■ YOUR GOAL
Return the records below word for word.
START MATERIAL PROVIDED
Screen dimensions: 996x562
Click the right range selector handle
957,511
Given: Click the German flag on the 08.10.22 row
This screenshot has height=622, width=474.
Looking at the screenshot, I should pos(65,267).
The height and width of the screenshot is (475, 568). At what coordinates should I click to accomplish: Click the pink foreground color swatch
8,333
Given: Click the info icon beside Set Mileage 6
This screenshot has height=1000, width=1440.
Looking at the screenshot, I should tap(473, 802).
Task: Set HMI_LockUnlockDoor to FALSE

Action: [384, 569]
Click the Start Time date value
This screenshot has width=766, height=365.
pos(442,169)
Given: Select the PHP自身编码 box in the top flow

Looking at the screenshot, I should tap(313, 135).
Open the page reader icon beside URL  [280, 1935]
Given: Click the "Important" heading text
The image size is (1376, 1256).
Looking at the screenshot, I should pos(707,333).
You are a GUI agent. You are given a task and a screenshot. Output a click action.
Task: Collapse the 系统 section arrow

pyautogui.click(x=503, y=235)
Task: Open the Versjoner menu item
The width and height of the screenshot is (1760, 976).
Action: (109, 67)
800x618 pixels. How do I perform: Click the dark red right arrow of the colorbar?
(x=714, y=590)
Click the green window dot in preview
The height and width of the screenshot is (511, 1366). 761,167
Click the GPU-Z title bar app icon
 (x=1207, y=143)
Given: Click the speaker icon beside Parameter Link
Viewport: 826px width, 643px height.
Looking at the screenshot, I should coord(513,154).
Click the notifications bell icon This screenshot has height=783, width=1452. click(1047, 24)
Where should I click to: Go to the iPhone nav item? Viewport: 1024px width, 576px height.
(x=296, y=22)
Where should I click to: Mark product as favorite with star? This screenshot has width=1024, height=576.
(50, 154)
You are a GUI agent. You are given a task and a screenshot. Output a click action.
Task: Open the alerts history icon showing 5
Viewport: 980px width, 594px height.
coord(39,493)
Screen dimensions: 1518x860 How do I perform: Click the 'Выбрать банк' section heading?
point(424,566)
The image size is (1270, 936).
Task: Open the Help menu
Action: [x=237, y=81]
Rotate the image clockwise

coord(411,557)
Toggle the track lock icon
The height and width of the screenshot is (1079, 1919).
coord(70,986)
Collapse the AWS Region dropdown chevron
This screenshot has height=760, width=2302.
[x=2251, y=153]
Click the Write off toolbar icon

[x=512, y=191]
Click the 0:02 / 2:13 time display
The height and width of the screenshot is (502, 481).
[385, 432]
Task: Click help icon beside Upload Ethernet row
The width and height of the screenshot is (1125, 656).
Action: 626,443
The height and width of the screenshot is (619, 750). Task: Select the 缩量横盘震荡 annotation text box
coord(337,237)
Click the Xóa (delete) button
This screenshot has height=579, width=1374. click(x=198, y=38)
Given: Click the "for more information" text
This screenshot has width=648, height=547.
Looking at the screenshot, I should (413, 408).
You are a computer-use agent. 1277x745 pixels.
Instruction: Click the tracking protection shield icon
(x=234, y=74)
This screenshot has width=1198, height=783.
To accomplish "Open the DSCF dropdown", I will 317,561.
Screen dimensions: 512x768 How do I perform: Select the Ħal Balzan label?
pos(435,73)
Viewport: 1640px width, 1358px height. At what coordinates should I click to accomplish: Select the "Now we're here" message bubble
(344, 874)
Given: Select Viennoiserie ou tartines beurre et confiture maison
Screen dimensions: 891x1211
END MATERIAL PROVIDED
■ REPLY TO THE TASK
Screen dimensions: 996x562
Click the right range selector handle
957,511
Given: Click the German flag on the 08.10.22 row
This screenshot has height=622, width=474.
Looking at the screenshot, I should pos(65,267).
The height and width of the screenshot is (475, 568). At what coordinates should I click to accomplish: Click the pink foreground color swatch
8,333
Given: Click the info icon beside Set Mileage 6
This screenshot has height=1000, width=1440.
Looking at the screenshot, I should tap(473, 802).
Task: Set HMI_LockUnlockDoor to FALSE

Action: [384, 569]
Click the Start Time date value
This screenshot has width=766, height=365.
pos(442,169)
Given: Select the PHP自身编码 box in the top flow

Looking at the screenshot, I should tap(313, 135).
Open the page reader icon beside URL  [280, 1935]
Given: Click the "Important" heading text
The image size is (1376, 1256).
Looking at the screenshot, I should pos(707,333).
You are a GUI agent. You are given a task and a screenshot. Output a click action.
Task: Collapse the 系统 section arrow

pyautogui.click(x=503, y=235)
Task: Open the Versjoner menu item
The width and height of the screenshot is (1760, 976).
Action: (109, 67)
800x618 pixels. How do I perform: Click the dark red right arrow of the colorbar?
(x=714, y=590)
Click the green window dot in preview
The height and width of the screenshot is (511, 1366). 761,167
Click the GPU-Z title bar app icon
 (x=1207, y=143)
Given: Click the speaker icon beside Parameter Link
Viewport: 826px width, 643px height.
Looking at the screenshot, I should coord(513,154).
Click the notifications bell icon This screenshot has height=783, width=1452. click(1047, 24)
Where should I click to: Go to the iPhone nav item? Viewport: 1024px width, 576px height.
(x=296, y=22)
Where should I click to: Mark product as favorite with star? This screenshot has width=1024, height=576.
(50, 154)
You are a GUI agent. You are given a task and a screenshot. Output a click action.
Task: Open the alerts history icon showing 5
Viewport: 980px width, 594px height.
coord(39,493)
Screen dimensions: 1518x860 How do I perform: Click the 'Выбрать банк' section heading?
point(424,566)
The image size is (1270, 936).
Task: Open the Help menu
Action: [x=237, y=81]
Rotate the image clockwise

coord(411,557)
Toggle the track lock icon
The height and width of the screenshot is (1079, 1919).
coord(70,986)
Collapse the AWS Region dropdown chevron
This screenshot has height=760, width=2302.
[x=2251, y=153]
Click the Write off toolbar icon

[x=512, y=191]
Click the 0:02 / 2:13 time display
The height and width of the screenshot is (502, 481).
[385, 432]
Task: Click help icon beside Upload Ethernet row
The width and height of the screenshot is (1125, 656).
Action: 626,443
The height and width of the screenshot is (619, 750). Task: Select the 缩量横盘震荡 annotation text box
coord(337,237)
Click the Xóa (delete) button
This screenshot has height=579, width=1374. click(x=198, y=38)
Given: Click the "for more information" text
This screenshot has width=648, height=547.
Looking at the screenshot, I should (413, 408).
You are a computer-use agent. 1277x745 pixels.
Instruction: Click the tracking protection shield icon
(x=234, y=74)
This screenshot has width=1198, height=783.
To accomplish "Open the DSCF dropdown", I will 317,561.
Screen dimensions: 512x768 How do I perform: Select the Ħal Balzan label?
pos(435,73)
Viewport: 1640px width, 1358px height. At what coordinates should I click to accomplish: Select the "Now we're here" message bubble
(344, 874)
Given: Select Viennoiserie ou tartines beurre et confiture maison
Screen dimensions: 891x1211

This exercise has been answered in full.